Hal tersebut baru terungkap pada 11 September 2020 lalu, ketika Sely Wijaya dan Wiwi Wijaya menemui saksi korban dan mengatakan Toko Makmur Abadi Sentosa tidak sanggup lagi melakukan pembayaran ke pabrik untuk pemesanan keramik dengan alasan kas sudah kosong.

Berdasarkan pemeriksaan pembukuan CV Makmur Abadi Sentosa sejak tahun 2017 sampai 2019, lanjut Herman, ditemukan selisih uang sebesar Rp2.175.000.000 karena ternyata laporan yang dibuat terdakwa dan Wiwi Wijaya palsu.

Setelah melakukan audit pembukuan internal korban juga mempertanyakan keberadaan uang sebesar Rp3.262.696.000 yang tidak bisa dipertanggung jawabkan terdakwa.

"Terdakwa dan Wiwi Wijaya setelah itu tidak masuk kerja lagi. Sewaktu ditemui di rumahnya terdakwa dan Wiwi Wijaya tidak ditemukan lagi. Karena merasa dirugikan, pada tanggal 17 September 2020 kita melaporkannya ke Polrestabes Medan," jelas Herman.

Sebelumnya dalam dakwaan JPU, Chandra Priono Naibaho yang dibacakan JPU Rizqi Dermawan mengatakan perkara tersebut berawal dari terdakwa Sely Wijaya, SE dan Wiwi Wijaya,SE (DPO) bekerja sebagai karyawan CV Makmur Abadi Sentosa milik saksi korban Herman,SE yang terletak di Jalan Gunung Krakatau Komplek KMC Blok A9 Kelurahan Pulo Brayan Darat Kecamatan Medan Timur sejak tahun 2006.

Bahwa terdakwa mendapat upah atau gaji setiap bulannya selama bekerja di CV Makmur Abadi Sentosa adalah sebesar Rp3.750.000 dan Wiwi Wijaya mendapat upah atau gaji sebesar Rp3.500.000.

Adapun cara CV Makmur Abadi Sentosa melakukan penjualan keramik adalah dengan cara sales yaitu saksi Novita dan saksi Hardisyahfitri menawarkan barang keramik kepada toko-toko keramik yang ada di dalam Kota Medan maupun diluar kota.

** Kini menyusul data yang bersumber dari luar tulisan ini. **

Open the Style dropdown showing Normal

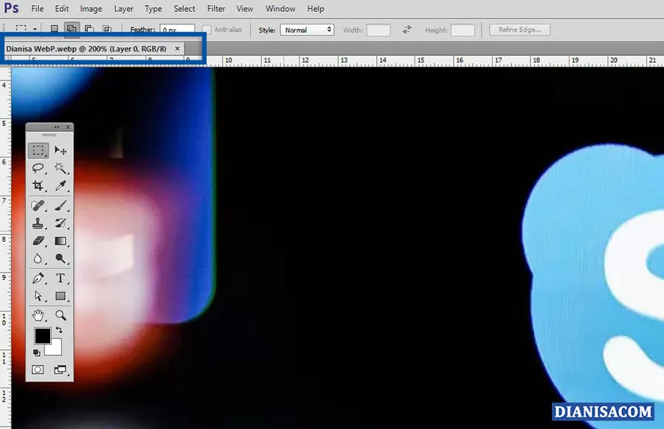pyautogui.click(x=307, y=29)
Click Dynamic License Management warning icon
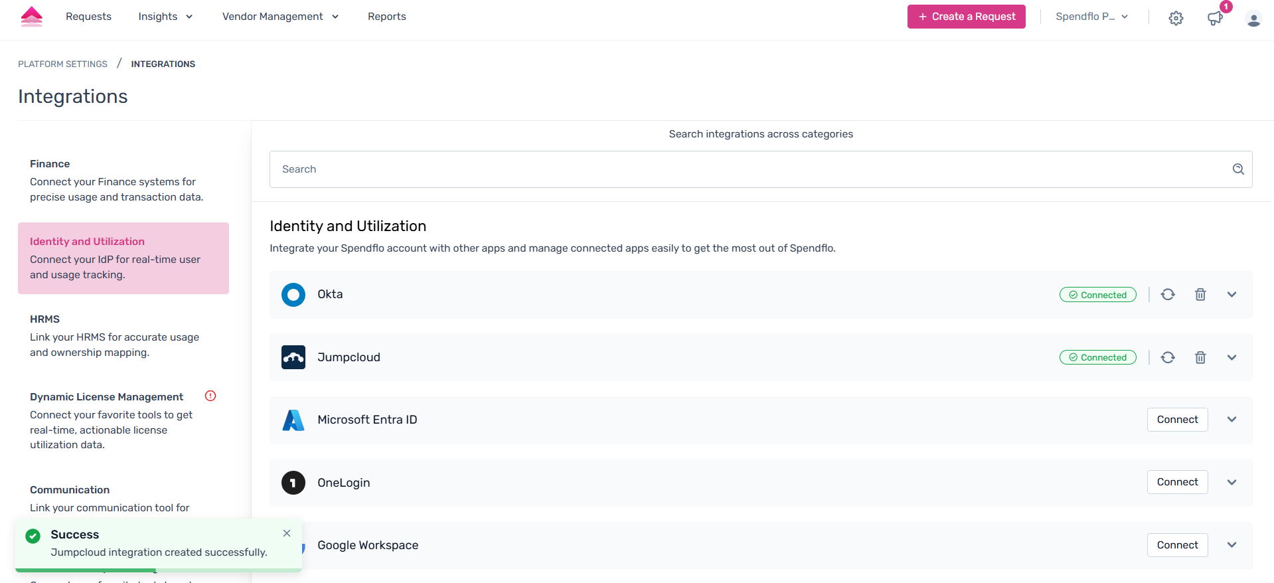Viewport: 1274px width, 583px height. (210, 396)
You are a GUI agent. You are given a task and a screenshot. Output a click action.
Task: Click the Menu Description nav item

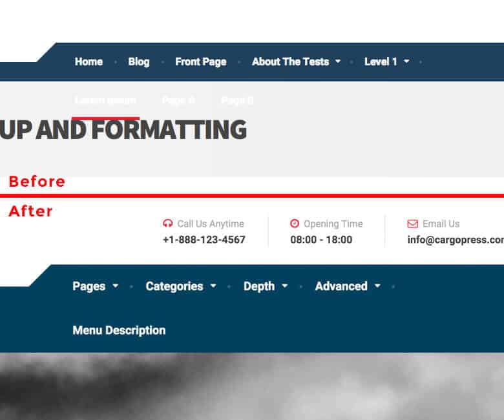tap(119, 330)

Awalnya selama terdakwa dan Wiwi Wijaya bekerja, saksi korban tidak melihat adanya kejanggalan laporan keuangan yang diberikan oleh Wiwi Wijaya karena Wiwi Wijaya melaporkan laporan keuangan CV Makmur Abadi Sentosa dalam keadaan untung/laba.

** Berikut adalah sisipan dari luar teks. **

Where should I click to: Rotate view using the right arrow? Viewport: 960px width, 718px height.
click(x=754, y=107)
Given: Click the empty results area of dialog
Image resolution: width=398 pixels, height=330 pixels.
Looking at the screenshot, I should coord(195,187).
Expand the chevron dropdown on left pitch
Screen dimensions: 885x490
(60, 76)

Namun terdakwa menyuruh sales yaitu saksi Novita dan saksi Hardisyahfitri untuk menjual barang (keramik) milik CV. Makmur Abadi Sentosa ke Toko AI Keramik, Toko Jaya Baru, Toko Paten Jaya, Toko Surya Keramik, Toko Mitra Dinamika Cemerlang (MDC), Toko Terang Jaya Keramik dan Toko Krakatau Keramik tanpa sepengetahuan saksi korban.

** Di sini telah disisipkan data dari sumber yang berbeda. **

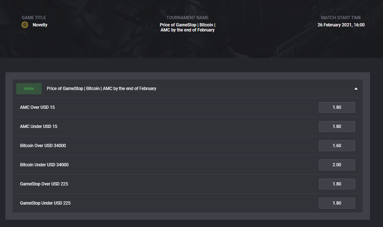Select AMC Over USD 15 odds 1.80
The height and width of the screenshot is (227, 383).
click(337, 107)
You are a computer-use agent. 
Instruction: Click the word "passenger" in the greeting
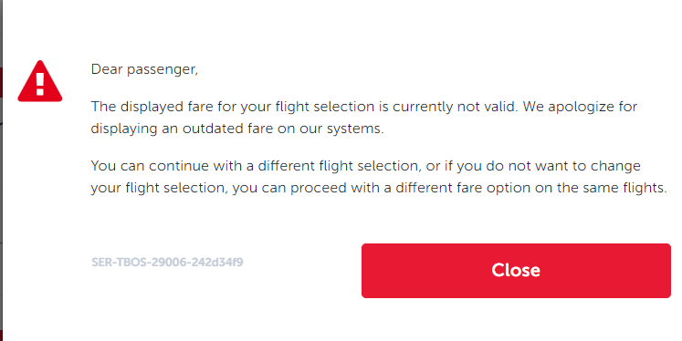click(x=161, y=70)
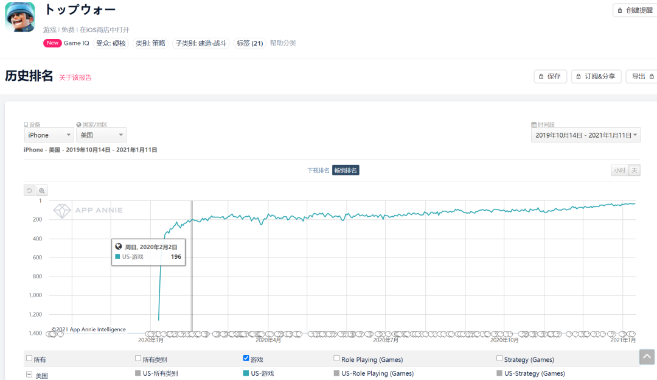Switch to 下载排名 tab
657x380 pixels.
point(318,171)
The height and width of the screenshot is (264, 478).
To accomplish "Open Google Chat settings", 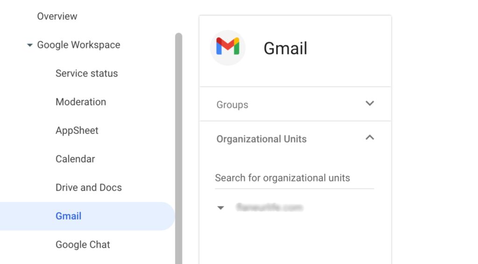I will pos(83,244).
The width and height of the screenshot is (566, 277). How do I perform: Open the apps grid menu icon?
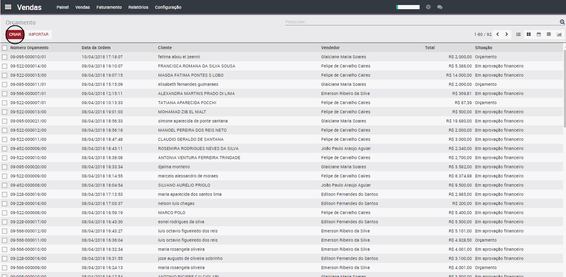(x=8, y=7)
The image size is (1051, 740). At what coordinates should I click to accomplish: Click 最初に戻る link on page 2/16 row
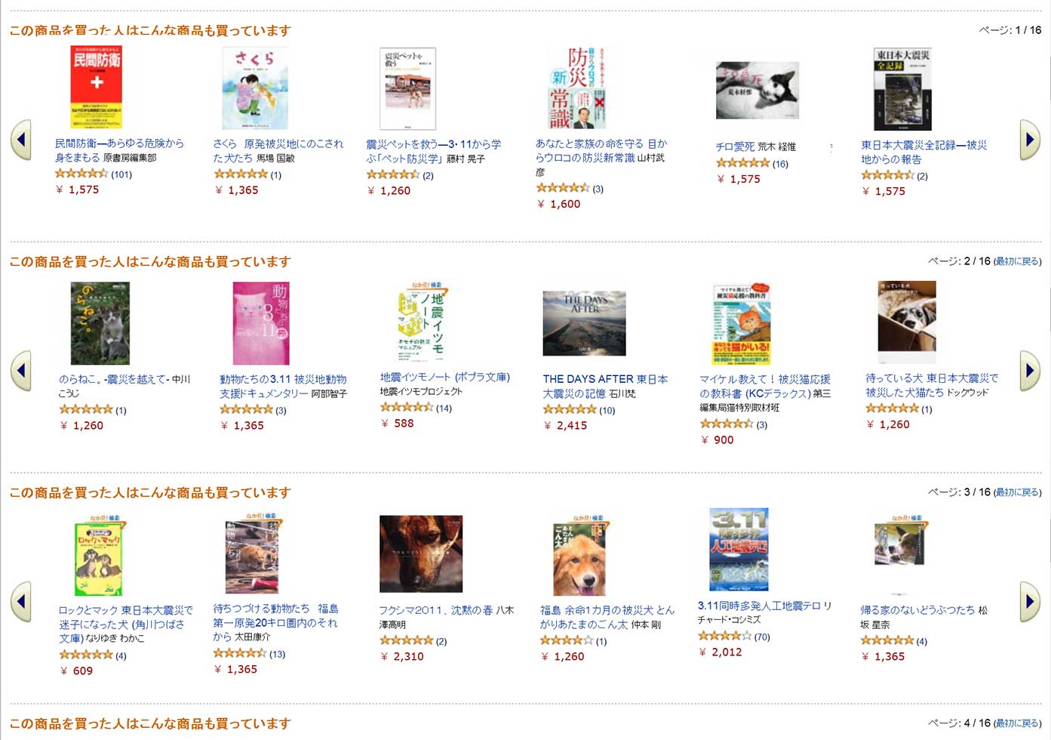[1017, 261]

Terdakwa mencetak 31 lembar Delivery Order (DO) terhadap 7 toko tersebut agar barang/keramik bisa keluar dari gudang milik saksi korban, kemudian Wiwi Wijaya mencetak lagi bon faktur dan bon Delivery Order (bon pengeluaran barang) tanpa sepengetahuan saksi korban dan juga invoice palsu.

Terdakwa dan Wiwi Wijaya lalu memasukkan data di komputer bahwa toko-toko tersebut belum bayar. Kemudian, terdakwa memerintahkan sales yaitu saksi Novita dan saksi Hardisyahfitri apabila toko-toko tersebut membayar secara tunai agar sales yaitu saksi Novita dan saksi Hardisyahfitri menyerahkan uang pembayaran penjualan keramik kepada terdakwa dan Wiwi Wijaya.

Bahwa akibat perbuatan terdakwa yang dilakukan bersama-sama Wiwi Wijaya maka saksi korban mengalami kerugian kurang lebih sebesar Rp3.262.696.000.

Dalam dakwaan primer JPU pada perkara itu, perbuatan terdakwa sebagaimana diatur dan diancam pidana dalam Pasal 374 Jo Pasal 55 ayat (1) ke-1 KUHPidana subs Pasal 372 Jo Pasal 55 ayat (1) ke-1 KUHPidana.